Sunday, August 6, 2023


What is Religious Atheism?

It is in a great way to enjoy the Goodness and Abundance this world has to offer without acknowledging who is the benefactor, the giver of all things. Worse yet again, is to congratulate ourselves and gives thanks to other human beings; alive or dead for our success.

When the Jewish people (The Children of Israel) crossed over the Jordan River and got prepared to enter the Land of Israel, they are amazed by its sublime beauty. Just imagine for a second the most beautiful photos of any country anywhere around the world; a land in which you would find heavenly white sandy beaches, turquoise water, majestic snow-capped mountains, green forests, fine sand dunes, refreshing waterfalls in the middle of the valley, whatever paradise like location you could imagine ...

know that whatever that country is, it will never have the same virtues and qualities as the Land of Israel, at the time when Joshua entered it accompanied by the Jewish people.

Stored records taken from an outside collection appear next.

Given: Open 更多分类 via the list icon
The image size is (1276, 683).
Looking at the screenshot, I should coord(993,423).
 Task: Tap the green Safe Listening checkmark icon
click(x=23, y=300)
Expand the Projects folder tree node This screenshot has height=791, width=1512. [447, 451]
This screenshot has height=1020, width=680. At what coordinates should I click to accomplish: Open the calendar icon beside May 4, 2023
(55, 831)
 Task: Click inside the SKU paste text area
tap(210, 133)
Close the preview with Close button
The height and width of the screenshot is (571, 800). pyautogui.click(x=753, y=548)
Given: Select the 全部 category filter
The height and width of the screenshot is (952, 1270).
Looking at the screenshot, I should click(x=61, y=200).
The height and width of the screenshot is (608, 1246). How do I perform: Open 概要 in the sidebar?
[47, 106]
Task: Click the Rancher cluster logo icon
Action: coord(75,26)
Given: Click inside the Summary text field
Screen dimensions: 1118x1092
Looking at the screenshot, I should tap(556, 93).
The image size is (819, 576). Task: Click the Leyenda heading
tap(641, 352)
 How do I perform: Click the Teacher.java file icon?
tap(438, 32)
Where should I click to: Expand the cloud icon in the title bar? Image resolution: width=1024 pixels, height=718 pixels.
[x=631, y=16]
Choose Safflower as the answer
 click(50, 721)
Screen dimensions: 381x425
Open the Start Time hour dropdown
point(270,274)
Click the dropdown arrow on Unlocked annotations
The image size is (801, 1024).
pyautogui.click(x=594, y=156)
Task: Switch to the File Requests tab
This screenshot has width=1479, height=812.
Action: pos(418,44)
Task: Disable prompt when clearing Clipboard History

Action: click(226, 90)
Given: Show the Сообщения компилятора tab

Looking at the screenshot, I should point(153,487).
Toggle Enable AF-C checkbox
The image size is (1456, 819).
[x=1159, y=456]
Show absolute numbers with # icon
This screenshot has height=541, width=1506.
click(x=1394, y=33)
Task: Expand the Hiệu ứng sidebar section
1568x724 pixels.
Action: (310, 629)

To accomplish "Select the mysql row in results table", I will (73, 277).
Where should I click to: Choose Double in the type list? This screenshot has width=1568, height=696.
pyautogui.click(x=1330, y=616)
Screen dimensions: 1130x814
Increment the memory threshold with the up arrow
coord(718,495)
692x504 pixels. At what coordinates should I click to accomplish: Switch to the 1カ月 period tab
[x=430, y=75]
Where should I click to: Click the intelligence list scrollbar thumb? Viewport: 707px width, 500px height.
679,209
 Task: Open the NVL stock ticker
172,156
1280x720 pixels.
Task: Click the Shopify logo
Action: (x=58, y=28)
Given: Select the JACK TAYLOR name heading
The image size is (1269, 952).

At that time, dates and figs were huge, delicious and filled with a honey like nectar that covered the whole ground when they fell down. With every step we took, we had to be careful to avoid stepping into the basins of dates or honey. The earth was filled with cows, goats, sheep whose udders were dripping with milk. There weren't enough people to milk them. It is repeated 21 times in the Torah the fact that "Ereth Zavat Chalav U’Devash", “meaning the earth was streaming with milk and honey”, streaming in the literal sense: it flowed and filled all the cracks. And this phenomenon lasted until after the destruction of the second Temple in Jerusalem.

Now The Question to Ask is: We know the danger of living in abundance, so why didn't God place the Children of Israel in an arid, dry land, to live a more virtuous life where they should constantly raise the eyes to the sky in order to be nourished? Why did he place us on such a beautiful land flowing with milk and honey?

The answer is that God wants us to be successful in this world, and to be successful, happiness is needed, not sadness. It is the pillar of a Torah life. Rav Miller explains that to serve God is to reflect on all that He does for us, to serve Him in gratitude. An unhappy man does not serve God, he enforces commandments like a faithful robot. To serve God is to sing to Him. All our actions should sound like a song of gratitude. When you walk past a Mezuzah, put on your Tefillin, step under a Sukkah, you have to remember why. Each Mitzvah performed is a way of addressing a prayer to Him. Of course, true happiness awaits us in the brave new world - the world to come - but in the meantime, we should know that there is no one happier than an observant Jew.

Moreover, each year, the United Nations publishes its “World Happiness Report” to assess the level of happiness in each country. This year and like almost every year, Israelis are ranked fourth in the world ranking of the happiest inhabitants of the planet.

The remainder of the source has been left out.